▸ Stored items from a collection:
________________________

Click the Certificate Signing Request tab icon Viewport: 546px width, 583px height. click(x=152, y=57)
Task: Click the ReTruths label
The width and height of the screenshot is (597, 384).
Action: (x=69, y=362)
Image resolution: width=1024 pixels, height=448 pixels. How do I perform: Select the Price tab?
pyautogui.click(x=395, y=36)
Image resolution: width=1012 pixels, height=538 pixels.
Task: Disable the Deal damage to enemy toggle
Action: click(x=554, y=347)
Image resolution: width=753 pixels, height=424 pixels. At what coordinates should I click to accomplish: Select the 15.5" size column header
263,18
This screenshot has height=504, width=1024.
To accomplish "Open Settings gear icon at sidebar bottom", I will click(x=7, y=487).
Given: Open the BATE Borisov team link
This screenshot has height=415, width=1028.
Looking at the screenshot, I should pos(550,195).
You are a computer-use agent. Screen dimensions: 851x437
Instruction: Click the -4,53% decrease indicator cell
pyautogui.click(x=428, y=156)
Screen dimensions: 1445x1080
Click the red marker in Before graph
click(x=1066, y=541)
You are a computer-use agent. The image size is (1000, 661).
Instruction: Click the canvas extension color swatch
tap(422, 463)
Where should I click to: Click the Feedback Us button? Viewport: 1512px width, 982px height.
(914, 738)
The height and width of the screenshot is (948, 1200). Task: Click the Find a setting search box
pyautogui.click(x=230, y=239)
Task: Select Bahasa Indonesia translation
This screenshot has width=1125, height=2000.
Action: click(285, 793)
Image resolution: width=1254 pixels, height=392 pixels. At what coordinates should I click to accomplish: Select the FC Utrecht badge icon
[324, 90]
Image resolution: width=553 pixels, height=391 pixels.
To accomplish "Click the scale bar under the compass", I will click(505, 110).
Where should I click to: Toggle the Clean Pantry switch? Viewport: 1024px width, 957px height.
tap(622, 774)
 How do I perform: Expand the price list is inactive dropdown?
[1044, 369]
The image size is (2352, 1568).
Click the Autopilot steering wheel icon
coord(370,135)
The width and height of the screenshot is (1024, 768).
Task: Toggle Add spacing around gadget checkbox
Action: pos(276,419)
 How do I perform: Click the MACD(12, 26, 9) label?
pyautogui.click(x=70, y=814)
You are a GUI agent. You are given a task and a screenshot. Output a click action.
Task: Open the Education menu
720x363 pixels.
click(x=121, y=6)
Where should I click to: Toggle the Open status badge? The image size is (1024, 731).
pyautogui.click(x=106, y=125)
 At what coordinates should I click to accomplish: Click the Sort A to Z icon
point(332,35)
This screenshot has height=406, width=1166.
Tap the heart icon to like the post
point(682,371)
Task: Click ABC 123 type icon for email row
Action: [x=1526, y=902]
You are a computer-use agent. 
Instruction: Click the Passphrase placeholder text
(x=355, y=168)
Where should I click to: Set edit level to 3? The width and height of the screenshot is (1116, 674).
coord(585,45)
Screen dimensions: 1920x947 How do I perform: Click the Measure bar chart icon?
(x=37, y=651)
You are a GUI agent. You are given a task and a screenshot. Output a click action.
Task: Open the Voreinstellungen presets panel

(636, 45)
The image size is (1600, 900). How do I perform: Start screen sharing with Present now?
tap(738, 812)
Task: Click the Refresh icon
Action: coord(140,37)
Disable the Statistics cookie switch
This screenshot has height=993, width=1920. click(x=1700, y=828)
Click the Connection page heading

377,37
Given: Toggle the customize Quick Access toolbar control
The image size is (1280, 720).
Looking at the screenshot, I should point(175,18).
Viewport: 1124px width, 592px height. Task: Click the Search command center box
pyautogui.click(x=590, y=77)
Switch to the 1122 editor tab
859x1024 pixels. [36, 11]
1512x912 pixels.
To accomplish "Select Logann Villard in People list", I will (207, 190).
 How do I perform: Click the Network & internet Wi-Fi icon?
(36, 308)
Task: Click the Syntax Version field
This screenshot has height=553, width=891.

________________________

▸ What to do:
Show me all lines in the records that contain "agent".

▸ Answer for this exercise:
You are a computer-use agent. Screen dimensions: 851x437
You are a computer-use agent. The image size is (1000, 661).
You are a GUI agent. You are given a task and a screenshot. Output a click action.
You are a computer-use agent. 
You are a GUI agent. You are given a task and a screenshot. Output a click action.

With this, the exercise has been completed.